Prompt
Return each line of the listing that follows in which the string "left" can be found.

Records provided
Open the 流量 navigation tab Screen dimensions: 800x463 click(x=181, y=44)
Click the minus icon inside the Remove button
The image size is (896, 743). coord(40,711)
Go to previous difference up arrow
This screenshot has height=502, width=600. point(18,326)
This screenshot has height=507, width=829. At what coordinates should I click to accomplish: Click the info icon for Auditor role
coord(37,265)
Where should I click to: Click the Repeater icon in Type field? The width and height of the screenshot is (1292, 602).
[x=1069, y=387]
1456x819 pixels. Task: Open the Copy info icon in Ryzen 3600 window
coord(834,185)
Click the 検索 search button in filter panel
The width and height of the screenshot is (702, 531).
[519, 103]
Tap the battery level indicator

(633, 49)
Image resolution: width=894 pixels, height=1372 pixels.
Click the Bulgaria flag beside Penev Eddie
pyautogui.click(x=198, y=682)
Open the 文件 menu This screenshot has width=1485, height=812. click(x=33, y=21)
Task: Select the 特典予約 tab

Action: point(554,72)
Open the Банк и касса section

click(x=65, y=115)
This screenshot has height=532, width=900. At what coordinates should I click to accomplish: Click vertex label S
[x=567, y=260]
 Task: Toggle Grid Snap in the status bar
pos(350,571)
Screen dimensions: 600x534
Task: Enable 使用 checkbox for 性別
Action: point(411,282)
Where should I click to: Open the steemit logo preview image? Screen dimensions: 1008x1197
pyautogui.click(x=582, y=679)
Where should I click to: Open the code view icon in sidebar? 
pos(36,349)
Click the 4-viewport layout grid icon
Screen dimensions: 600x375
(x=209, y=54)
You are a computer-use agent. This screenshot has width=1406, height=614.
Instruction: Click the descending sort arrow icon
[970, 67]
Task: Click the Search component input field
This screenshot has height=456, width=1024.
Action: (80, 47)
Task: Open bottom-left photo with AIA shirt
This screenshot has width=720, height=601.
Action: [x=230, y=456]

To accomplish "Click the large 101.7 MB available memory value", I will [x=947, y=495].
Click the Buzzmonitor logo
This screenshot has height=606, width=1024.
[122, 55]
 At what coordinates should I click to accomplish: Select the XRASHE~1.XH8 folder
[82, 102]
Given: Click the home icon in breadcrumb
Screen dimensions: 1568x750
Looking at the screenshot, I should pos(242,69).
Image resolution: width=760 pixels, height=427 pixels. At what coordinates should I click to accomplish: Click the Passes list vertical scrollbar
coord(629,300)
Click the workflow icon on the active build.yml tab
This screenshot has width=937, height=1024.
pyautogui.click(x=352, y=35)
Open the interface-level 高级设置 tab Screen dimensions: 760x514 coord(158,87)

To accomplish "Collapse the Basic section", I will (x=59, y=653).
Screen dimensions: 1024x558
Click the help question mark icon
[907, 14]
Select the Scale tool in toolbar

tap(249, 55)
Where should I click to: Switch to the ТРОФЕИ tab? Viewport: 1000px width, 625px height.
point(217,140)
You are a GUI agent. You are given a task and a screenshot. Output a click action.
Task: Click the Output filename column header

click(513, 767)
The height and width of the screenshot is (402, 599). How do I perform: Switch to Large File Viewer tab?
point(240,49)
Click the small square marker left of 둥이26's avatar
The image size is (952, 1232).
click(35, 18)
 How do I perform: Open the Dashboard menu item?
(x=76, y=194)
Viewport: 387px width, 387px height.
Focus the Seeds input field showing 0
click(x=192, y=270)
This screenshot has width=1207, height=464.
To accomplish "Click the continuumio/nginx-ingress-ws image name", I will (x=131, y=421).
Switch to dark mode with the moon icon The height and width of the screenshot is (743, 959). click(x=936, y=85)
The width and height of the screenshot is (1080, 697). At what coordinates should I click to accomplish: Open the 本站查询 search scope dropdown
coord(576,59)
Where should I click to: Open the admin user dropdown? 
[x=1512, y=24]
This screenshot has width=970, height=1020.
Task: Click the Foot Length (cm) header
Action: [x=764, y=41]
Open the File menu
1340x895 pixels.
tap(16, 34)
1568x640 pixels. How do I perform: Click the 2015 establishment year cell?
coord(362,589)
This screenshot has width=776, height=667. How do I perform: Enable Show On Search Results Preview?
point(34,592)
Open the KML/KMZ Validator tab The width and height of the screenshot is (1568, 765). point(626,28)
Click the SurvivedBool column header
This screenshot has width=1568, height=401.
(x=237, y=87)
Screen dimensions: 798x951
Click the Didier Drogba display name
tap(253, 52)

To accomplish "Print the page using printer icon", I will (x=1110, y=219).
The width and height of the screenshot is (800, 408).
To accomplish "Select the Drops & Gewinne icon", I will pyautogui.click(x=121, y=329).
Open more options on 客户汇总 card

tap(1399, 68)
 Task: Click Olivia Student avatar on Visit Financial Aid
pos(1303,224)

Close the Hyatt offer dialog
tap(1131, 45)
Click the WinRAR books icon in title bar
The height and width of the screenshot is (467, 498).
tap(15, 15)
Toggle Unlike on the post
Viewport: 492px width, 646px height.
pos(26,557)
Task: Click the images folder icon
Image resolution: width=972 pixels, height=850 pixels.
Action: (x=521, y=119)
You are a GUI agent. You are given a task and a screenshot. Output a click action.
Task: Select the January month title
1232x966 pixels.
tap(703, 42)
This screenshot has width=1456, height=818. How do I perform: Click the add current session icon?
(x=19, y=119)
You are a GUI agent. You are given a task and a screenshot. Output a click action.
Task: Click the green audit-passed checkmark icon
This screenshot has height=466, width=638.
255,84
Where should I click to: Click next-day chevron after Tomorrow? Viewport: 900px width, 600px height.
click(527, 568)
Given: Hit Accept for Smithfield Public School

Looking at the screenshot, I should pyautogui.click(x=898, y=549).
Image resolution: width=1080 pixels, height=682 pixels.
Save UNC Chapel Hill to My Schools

Response to this task
Task: Open bottom-left photo with AIA shirt
Click the small square marker left of 둥이26's avatar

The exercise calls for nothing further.